%%

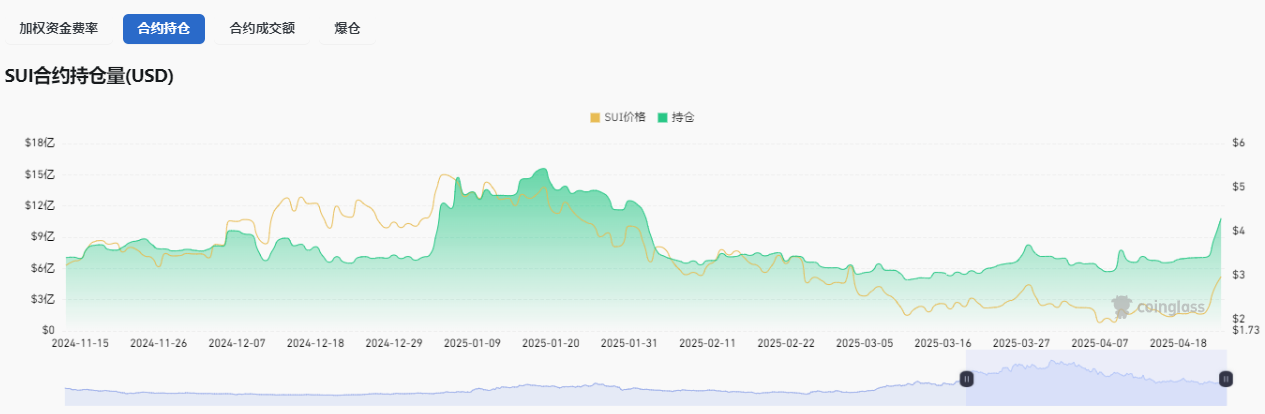
Task: Click the $1.73 minimum price axis label
Action: 1245,329
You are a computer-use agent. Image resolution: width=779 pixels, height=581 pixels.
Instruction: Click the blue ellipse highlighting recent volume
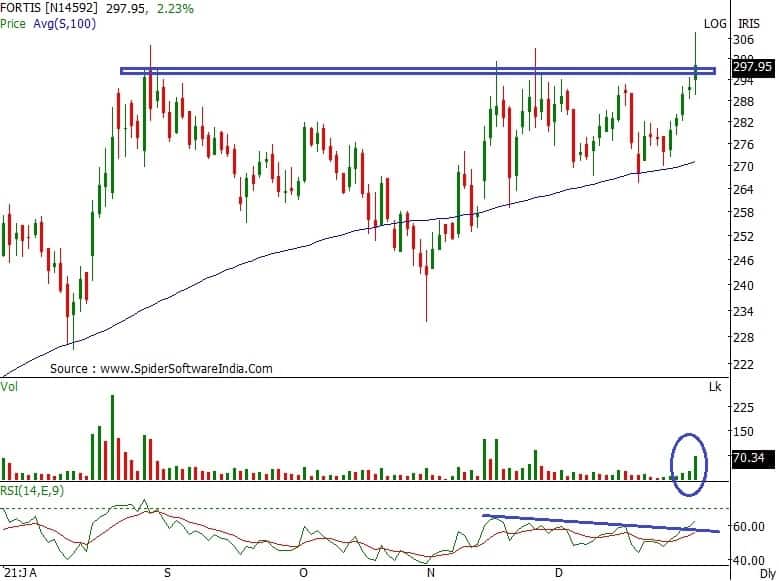coord(689,463)
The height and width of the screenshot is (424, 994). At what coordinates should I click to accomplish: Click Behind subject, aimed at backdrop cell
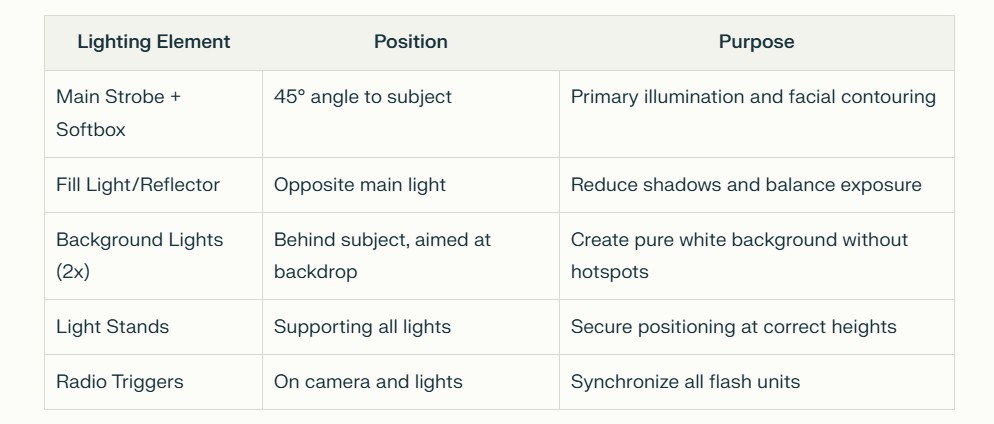[x=411, y=256]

%%

◆ AIM OF THE TASK
Here the lines from the one with "You are a computer-use" through the last line of the data above need to be repeated exactly, both included, and any picture omitted.

◆ YOUR RESPONSE
You are a computer-use agent. Image resolution: width=779 pixels, height=581 pixels.
Instruction: Click the blue ellipse highlighting recent volume
coord(689,463)
The height and width of the screenshot is (424, 994). At what coordinates should I click to accomplish: Click Behind subject, aimed at backdrop cell
[x=411, y=256]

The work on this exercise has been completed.